Looking forward to 0.92
For 0.92 we plan to focus on some architectural work that won't have a direct impact as perceived by most users. Sugar is a very thin layer of code that sits on top of hundreds of other components developed by other projects. There are ongoing changes to the components we depend on most directly, and we need to adapt Sugar to those changes so it keeps being shipped by Linux distributions and benefits from future improvements.
The changes include that the Python bindings for GNOME will be available dynamically through GObjectIntrospection rather then through the current static bindings provided by PyGTK. So a goal for 0.92 will be to port Sugar and all the activities to GNOME 3 through GObjectIntrospection.
Planning of the next release cycle has started at 0.92/Roadmap.
Many people contributed to this release indirectly, including testing, documentation, translation, contributing to the Wiki, outreach to education and developer communities. On behalf of the community, we give our warmest thanks to the developers and contributors who made this Sugar release possible.

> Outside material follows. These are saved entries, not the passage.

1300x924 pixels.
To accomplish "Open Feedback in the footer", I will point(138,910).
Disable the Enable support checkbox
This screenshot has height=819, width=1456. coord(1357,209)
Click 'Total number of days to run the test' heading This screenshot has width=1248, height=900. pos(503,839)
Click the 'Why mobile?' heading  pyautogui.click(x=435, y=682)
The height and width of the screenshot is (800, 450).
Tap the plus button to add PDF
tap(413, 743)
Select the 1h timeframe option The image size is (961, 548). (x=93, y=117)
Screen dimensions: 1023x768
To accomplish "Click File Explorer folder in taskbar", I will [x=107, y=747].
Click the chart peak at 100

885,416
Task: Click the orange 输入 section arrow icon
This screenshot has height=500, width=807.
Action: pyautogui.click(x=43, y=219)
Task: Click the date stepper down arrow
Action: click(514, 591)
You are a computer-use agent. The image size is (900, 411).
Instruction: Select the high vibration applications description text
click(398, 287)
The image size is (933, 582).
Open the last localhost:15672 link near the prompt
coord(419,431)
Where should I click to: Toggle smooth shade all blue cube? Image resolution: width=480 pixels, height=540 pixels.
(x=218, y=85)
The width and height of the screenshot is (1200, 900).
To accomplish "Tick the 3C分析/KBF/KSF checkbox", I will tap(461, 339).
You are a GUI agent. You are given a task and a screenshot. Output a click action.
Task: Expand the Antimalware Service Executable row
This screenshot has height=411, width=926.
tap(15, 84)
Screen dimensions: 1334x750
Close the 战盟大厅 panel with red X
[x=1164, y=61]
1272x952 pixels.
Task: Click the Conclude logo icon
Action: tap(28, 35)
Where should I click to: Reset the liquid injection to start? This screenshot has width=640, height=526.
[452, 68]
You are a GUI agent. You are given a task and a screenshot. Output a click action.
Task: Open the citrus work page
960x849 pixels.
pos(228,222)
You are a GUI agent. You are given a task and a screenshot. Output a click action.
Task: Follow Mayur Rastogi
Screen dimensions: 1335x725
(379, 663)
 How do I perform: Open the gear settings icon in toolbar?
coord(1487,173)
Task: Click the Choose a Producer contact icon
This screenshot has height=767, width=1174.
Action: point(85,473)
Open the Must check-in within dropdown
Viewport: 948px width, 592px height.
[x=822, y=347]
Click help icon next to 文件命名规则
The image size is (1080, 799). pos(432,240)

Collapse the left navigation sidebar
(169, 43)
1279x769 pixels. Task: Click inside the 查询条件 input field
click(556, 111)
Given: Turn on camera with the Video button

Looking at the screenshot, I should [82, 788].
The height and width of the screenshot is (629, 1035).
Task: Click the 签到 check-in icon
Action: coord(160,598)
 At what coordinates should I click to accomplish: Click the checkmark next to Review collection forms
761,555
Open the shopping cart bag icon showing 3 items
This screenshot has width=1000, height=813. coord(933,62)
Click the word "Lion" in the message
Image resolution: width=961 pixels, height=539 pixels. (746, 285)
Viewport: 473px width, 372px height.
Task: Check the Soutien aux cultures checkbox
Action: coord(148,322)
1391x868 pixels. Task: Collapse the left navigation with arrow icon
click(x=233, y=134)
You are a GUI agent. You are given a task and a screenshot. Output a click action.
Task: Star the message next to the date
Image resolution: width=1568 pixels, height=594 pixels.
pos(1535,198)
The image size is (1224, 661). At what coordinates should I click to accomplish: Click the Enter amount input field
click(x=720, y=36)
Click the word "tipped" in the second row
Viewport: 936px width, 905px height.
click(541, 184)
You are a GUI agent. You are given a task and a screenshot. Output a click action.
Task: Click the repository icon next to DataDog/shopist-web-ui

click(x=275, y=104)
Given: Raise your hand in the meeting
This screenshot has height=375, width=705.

We want to especially thank:
- the Infrastructure team which does all this great work in the background without which the development would not be possible at all,
- the deployments that provide the development team with feedback from the field,
- the Design team which guided the design of features with UI changes or impact on the workflow,
- the Translation team which makes sure that Sugar is enjoyable in the local languages of our users,
- the developers that submit patches for new features and bug fixes and do review other's patches,
- the maintainers that make sure their code is shippable and which provide packagers with new tarballs,
- the packagers which provide distributions with new Sugar packages,
- the SoaS team for providing a Sugar version to test with during the development cycle,
- the testers for finding the small and bigger issues,
- the release team and Development team for coordinating those efforts.